INSTRUCTIONS FOR THE TASK — The answer should consist of all the records, written out word for word.

*** Block opens ***

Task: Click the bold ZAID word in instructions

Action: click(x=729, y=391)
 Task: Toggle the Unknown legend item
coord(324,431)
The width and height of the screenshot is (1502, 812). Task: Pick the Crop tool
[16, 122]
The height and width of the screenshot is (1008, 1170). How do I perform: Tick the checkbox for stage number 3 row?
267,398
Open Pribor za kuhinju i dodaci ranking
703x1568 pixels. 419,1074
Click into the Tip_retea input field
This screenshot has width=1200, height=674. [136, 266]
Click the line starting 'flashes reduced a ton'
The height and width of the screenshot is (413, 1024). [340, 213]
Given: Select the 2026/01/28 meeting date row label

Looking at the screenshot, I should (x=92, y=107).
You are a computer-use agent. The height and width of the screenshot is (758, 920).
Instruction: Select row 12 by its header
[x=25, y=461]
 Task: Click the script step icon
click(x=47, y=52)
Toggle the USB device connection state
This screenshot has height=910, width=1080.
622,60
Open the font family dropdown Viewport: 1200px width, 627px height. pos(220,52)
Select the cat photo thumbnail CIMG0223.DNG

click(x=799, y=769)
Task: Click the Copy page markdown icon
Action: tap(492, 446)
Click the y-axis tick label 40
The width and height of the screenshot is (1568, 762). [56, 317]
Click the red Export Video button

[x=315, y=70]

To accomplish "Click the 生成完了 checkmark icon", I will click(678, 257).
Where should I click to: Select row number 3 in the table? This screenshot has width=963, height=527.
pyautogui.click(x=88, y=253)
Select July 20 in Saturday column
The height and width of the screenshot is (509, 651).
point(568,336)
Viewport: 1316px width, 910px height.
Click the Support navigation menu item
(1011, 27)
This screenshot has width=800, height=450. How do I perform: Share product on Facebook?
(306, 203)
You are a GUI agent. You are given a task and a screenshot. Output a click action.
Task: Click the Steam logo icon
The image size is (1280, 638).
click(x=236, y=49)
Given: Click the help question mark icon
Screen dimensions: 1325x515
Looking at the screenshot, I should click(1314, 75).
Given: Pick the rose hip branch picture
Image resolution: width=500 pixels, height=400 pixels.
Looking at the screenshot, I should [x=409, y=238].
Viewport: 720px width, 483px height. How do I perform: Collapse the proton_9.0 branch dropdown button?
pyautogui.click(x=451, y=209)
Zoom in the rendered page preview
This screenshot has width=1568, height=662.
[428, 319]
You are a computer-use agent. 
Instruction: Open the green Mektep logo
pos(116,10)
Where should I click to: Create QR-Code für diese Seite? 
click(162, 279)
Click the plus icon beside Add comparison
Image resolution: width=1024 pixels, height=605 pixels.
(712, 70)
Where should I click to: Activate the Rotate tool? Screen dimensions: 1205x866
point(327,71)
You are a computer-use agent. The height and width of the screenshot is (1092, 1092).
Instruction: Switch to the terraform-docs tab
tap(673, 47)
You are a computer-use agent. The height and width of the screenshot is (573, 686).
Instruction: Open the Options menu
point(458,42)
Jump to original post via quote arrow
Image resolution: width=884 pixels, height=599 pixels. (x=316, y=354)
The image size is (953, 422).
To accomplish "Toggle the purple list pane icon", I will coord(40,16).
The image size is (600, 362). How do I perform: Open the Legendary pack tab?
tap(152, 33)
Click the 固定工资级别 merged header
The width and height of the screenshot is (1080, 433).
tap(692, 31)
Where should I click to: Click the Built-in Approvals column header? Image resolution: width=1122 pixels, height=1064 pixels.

*** Block closes ***

FINISHED TASK —
Task: Click the bold ZAID word in instructions

Action: click(x=729, y=391)
 Task: Toggle the Unknown legend item
coord(324,431)
The width and height of the screenshot is (1502, 812). Task: Pick the Crop tool
[16, 122]
The height and width of the screenshot is (1008, 1170). How do I perform: Tick the checkbox for stage number 3 row?
267,398
Open Pribor za kuhinju i dodaci ranking
703x1568 pixels. 419,1074
Click into the Tip_retea input field
This screenshot has width=1200, height=674. [136, 266]
Click the line starting 'flashes reduced a ton'
The height and width of the screenshot is (413, 1024). [340, 213]
Given: Select the 2026/01/28 meeting date row label

Looking at the screenshot, I should (x=92, y=107).
You are a computer-use agent. The height and width of the screenshot is (758, 920).
Instruction: Select row 12 by its header
[x=25, y=461]
 Task: Click the script step icon
click(x=47, y=52)
Toggle the USB device connection state
This screenshot has height=910, width=1080.
622,60
Open the font family dropdown Viewport: 1200px width, 627px height. pos(220,52)
Select the cat photo thumbnail CIMG0223.DNG

click(x=799, y=769)
Task: Click the Copy page markdown icon
Action: tap(492, 446)
Click the y-axis tick label 40
The width and height of the screenshot is (1568, 762). [56, 317]
Click the red Export Video button

[x=315, y=70]

To accomplish "Click the 生成完了 checkmark icon", I will click(678, 257).
Where should I click to: Select row number 3 in the table? This screenshot has width=963, height=527.
pyautogui.click(x=88, y=253)
Select July 20 in Saturday column
The height and width of the screenshot is (509, 651).
point(568,336)
Viewport: 1316px width, 910px height.
Click the Support navigation menu item
(1011, 27)
This screenshot has width=800, height=450. How do I perform: Share product on Facebook?
(306, 203)
You are a GUI agent. You are given a task and a screenshot. Output a click action.
Task: Click the Steam logo icon
The image size is (1280, 638).
click(x=236, y=49)
Given: Click the help question mark icon
Screen dimensions: 1325x515
Looking at the screenshot, I should click(1314, 75).
Given: Pick the rose hip branch picture
Image resolution: width=500 pixels, height=400 pixels.
Looking at the screenshot, I should [x=409, y=238].
Viewport: 720px width, 483px height. How do I perform: Collapse the proton_9.0 branch dropdown button?
pyautogui.click(x=451, y=209)
Zoom in the rendered page preview
This screenshot has width=1568, height=662.
[428, 319]
You are a computer-use agent. 
Instruction: Open the green Mektep logo
pos(116,10)
Where should I click to: Create QR-Code für diese Seite? 
click(162, 279)
Click the plus icon beside Add comparison
Image resolution: width=1024 pixels, height=605 pixels.
(712, 70)
Where should I click to: Activate the Rotate tool? Screen dimensions: 1205x866
point(327,71)
You are a computer-use agent. The height and width of the screenshot is (1092, 1092).
Instruction: Switch to the terraform-docs tab
tap(673, 47)
You are a computer-use agent. The height and width of the screenshot is (573, 686).
Instruction: Open the Options menu
point(458,42)
Jump to original post via quote arrow
Image resolution: width=884 pixels, height=599 pixels. (x=316, y=354)
The image size is (953, 422).
To accomplish "Toggle the purple list pane icon", I will coord(40,16).
The image size is (600, 362). How do I perform: Open the Legendary pack tab?
tap(152, 33)
Click the 固定工资级别 merged header
The width and height of the screenshot is (1080, 433).
tap(692, 31)
Where should I click to: Click the Built-in Approvals column header? Image resolution: width=1122 pixels, height=1064 pixels.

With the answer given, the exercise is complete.